R\'enyi Mutual Information for Free Scalar in Even Dimensions

TL;DR

This paper calculates the Re9nyi mutual information between two disjoint spheres in free massless scalar theories in even dimensions, using conformal field theory techniques and operator expansions.

Contribution

It provides explicit formulas for Re9nyi mutual information in higher even dimensions, expanding the understanding of entanglement in free scalar conformal field theories.

Findings

Explicit Re9nyi mutual information formulas up to order z^d

Identification of primary operators with minimal dimensions and spins

Expression of mutual information in terms of conformal partial waves

Abstract

We compute the R\'enyi mutual information of two disjoint spheres in free massless scalar theory in even dimensions higher than two.
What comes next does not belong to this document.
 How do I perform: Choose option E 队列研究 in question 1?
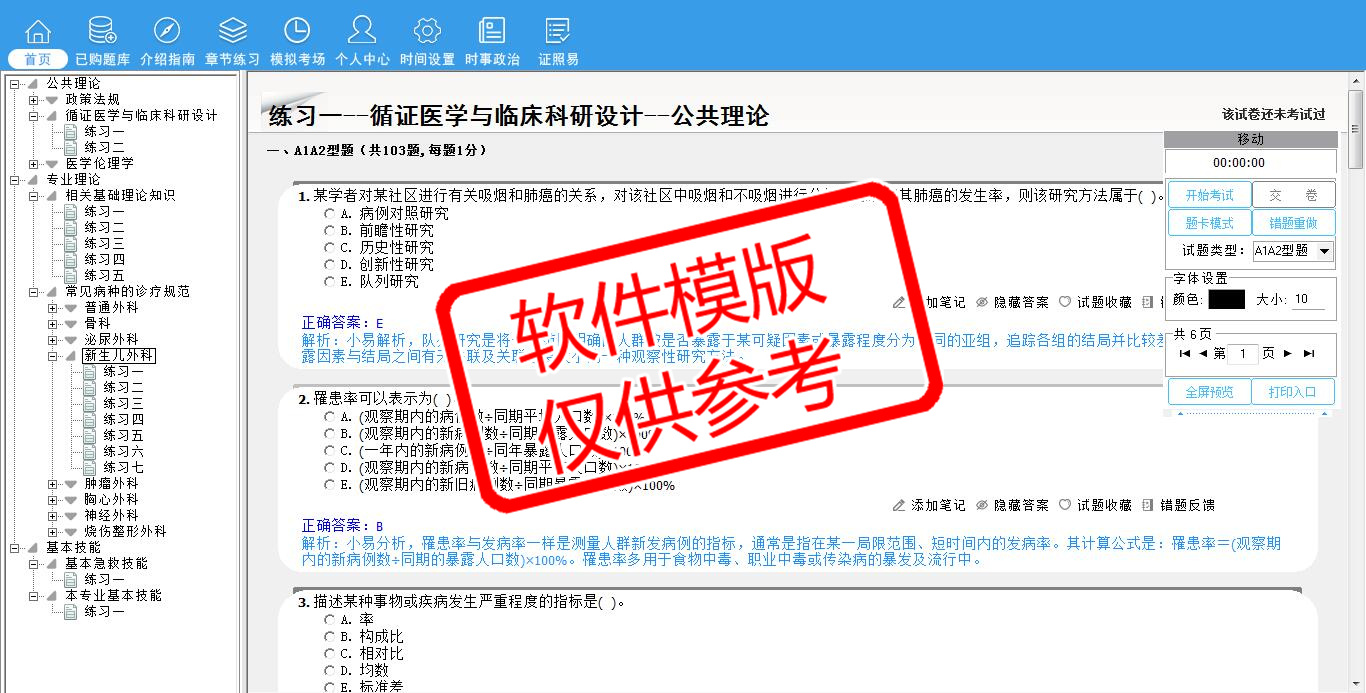click(x=330, y=282)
The spherical twist operator in a conformal field theory can be expanded into the sum of local primary operators and their descendants. We analyze the primary operators in the replicated scalar theory and find the ones of the fewest dimensions and spins. We study the one-point function of these operators in the conical geometry and obtain their expansion coefficients in the OPE of spherical twist operators. We show that the R\'enyi mutual information can be expressed in terms of the conformal partial waves. We compute explicitly the R\'enyi mutual information up to order $z^d$, where $z$ is the cross ratio and $d$ is the spacetime dimension.